To her, even something that seems small, like giving directions, means a lot.
It’s one of the many ways Easton has spent her life serving others — something she says she does out of a sense of obligation.
“I do what I do because I enjoy doing it,” said Easton, 79, of Hagerstown. “Not because I want other people to know about it. I’m just passionate about it.”
Easton is a volunteer at the hospital and with Community Action Council, a group that helps low-income residents in Washington County.
She is the former chair of the Washington County Rural Heritage Museum and was a docent with the Miller House.
Born as Darcé Palmer in Clear Spring at the dawn of the Great Depression, Easton said her family planted the seed for a life of serving others. She grew up at Washington Monument State Park, where her father was superintendent. Her family routinely took in people to whom they weren’t related.

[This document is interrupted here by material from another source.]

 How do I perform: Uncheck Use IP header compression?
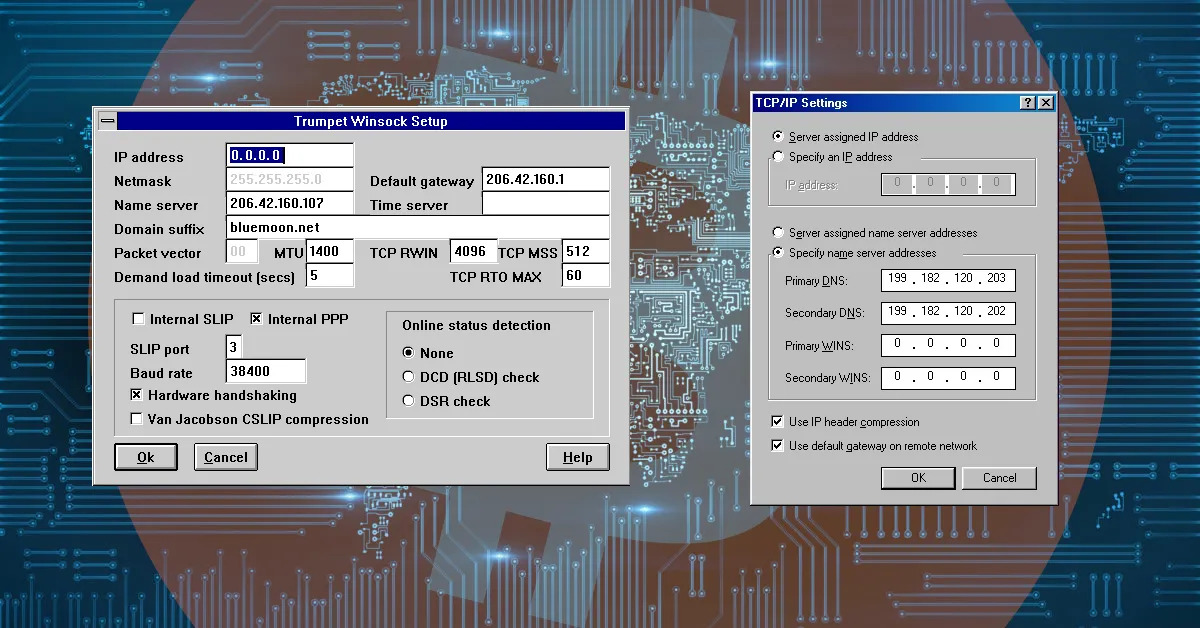pos(778,422)
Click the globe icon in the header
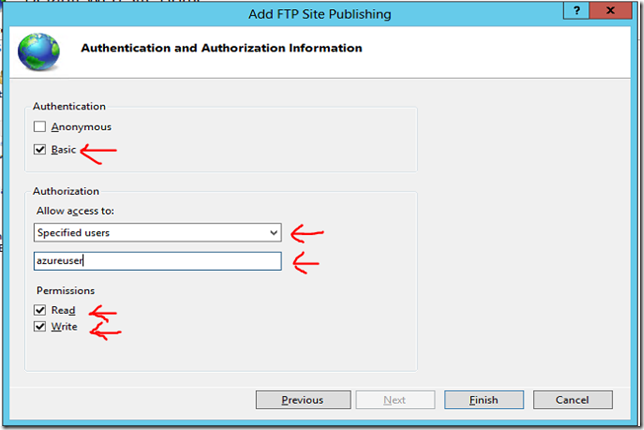Screen dimensions: 644x430 39,52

At age 19, she married Ernest Leon Easton, a veteran of World War II. He died in 1987, after 37 years of marriage and a tiresome bout with several health problems. Easton, a retired school teacher, said her husband’s death was the reason she wanted to become more involved in the community.
“I was without responsibility of having to care for anyone,” Easton said.
So she started volunteering at the hospital and with CAC. She also became more active with the Rural Heritage Museum and Miller House.
Easton said she recently has had to scale back her involvement in several community groups due to health issues, and she is focusing most of her attention these days on volunteering with CAC and at the hospital.
But serving others, she said, is something she’ll continue to do, whether its caring for one of her five great-grandchildren or helping someone else in the community.
“It’s just one of those things,” Easton said.
Q&A with Darcé Easton
Resides in: Hagerstown
Occupation: Volunteer, Washington County Hospital and Community Action Council
Q: What is your proudest moment?
A: Her family and children. “I am very proud of the fact that they’re both intelligent, responsible people.”
Q: Whom do you most admire, and why?
A: Abraham Lincoln. “He had the character and the foresight to guide a nation when it was in its deepest trouble.”
Q: What is the best piece of advice you have received, and who gave it to you?
A: “My father told me, ‘Because is not an acceptable answer.’ My father and I went around and around for years on that one.”
Q: What is the next goal you would like to achieve?
A: To live to be 100. “My mother lived to be 102. My aim is to torment the devil out of people for as long as I can.”